Mark Lamster is the architecture critic of the Dallas Morning News, a professor in the architecture school at the University of Texas at Arlington, and a Harvard Loeb Fellow. His biography of the late architect Philip Johnson, The Man in the Glass House (Little Brown, 2018), was a finalist for the National Book Critics Circle Award for biography.

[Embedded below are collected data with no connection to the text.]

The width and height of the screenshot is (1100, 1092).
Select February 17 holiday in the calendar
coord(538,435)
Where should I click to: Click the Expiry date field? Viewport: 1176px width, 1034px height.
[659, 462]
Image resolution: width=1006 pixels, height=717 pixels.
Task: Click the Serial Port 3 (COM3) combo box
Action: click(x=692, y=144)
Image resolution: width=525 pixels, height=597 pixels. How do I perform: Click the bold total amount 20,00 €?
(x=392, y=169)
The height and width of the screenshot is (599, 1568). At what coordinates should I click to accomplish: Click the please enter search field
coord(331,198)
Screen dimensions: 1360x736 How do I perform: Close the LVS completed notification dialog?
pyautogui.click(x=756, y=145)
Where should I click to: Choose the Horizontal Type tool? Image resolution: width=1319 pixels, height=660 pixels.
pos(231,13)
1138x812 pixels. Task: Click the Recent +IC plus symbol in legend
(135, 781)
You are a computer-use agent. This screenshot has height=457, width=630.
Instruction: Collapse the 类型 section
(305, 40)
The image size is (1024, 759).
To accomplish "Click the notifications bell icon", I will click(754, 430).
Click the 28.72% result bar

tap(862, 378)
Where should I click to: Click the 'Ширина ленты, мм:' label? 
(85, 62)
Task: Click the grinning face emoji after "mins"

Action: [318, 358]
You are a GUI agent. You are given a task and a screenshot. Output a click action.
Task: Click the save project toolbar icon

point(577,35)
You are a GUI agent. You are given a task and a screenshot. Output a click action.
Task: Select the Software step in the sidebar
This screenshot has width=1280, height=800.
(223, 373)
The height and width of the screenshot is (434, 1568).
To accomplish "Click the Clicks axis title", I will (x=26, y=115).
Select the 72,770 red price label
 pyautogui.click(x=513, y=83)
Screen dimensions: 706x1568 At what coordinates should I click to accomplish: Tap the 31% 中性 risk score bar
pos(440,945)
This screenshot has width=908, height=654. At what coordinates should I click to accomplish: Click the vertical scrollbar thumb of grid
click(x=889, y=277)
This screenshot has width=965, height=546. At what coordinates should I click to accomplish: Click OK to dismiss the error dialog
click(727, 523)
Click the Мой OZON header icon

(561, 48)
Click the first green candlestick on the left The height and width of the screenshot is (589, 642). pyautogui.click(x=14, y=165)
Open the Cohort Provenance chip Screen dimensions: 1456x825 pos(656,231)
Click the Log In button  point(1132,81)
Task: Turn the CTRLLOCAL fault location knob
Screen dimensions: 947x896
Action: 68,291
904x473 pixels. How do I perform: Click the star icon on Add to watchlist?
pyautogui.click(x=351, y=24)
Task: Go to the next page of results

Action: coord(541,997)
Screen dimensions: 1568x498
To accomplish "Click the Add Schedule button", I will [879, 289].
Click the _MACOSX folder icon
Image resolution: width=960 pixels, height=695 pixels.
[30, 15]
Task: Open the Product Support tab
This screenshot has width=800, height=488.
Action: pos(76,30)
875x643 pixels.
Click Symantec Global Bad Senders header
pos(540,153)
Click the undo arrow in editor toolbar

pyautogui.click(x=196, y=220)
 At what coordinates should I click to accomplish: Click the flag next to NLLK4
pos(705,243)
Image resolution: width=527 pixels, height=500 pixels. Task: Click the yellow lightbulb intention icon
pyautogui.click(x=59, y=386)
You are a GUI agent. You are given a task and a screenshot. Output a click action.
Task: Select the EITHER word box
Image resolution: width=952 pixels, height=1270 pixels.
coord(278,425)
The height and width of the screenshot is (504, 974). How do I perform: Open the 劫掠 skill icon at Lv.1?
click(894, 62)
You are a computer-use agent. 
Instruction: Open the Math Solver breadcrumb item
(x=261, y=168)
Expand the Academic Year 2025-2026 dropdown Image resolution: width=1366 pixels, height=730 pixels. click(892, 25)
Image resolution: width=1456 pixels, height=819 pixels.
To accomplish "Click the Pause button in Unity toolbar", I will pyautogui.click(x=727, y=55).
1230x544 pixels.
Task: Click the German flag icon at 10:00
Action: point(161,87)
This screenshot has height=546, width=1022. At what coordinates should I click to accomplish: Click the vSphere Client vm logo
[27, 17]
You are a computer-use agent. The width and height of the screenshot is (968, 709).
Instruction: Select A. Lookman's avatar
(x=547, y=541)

Lawrence Weschler is the author of Seeing is Forgetting the Name of the Thing One Sees (1981), his mid-career biography of Robert Irwin (originally excerpted in the New Yorker, where he became a staff writer, and then expanded in 2007 to include 30 years of conversations with the artist). Following 15 years as director of the New York Institute for the Humanities at NYU (now emeritus), Weschler's 20th and latest book was And How Are You, Doctor Sacks?, a biographical memoir of his 35-year friendship with the late neurologist Oliver Sacks. Up next, due out later this spring, a true-life comic romp, The Trove of Zohar.
About Carpenter Park
Carpenter Park is a 5.75-acre park located at 2201 Pacific Avenue on the eastern edge of Downtown Dallas. The project is an expansion and renovation of Carpenter Plaza, a City of Dallas public park originally built in 1981. The new Carpenter Park embraces neighboring Deep Ellum and helps establish the east-west connection between Old East Dallas and Downtown. This public land has been reimagined into a neighborhood park that welcomes people into Downtown Dallas. Award-winning landscape architecture firm Hargreaves Jones, who authored the 2004 Downtown Parks Master Plan and its 2013 Update, led the design team for the new park which features a broad range of new amenities including a dog play area, basketball court, open and shaded lawns, interactive fountain, environmental play elements for kids, gardens, walking paths, and public art. The new park showcases two significant pieces of public sculpture. Robert Irwin’s Portal Park Piece (Slice) has been reconceptualized and retitled by the artist for the new site conditions in the renovated park. The new title of the sculpture is Portal Park Slice. Robert Berks’ statue of John W. Carpenter has also been reinstalled. Carpenter Park is the third of four Downtown parks to be constructed as a result of a public-private partnership between the Dallas Park and Recreation Department and Parks for Downtown Dallas.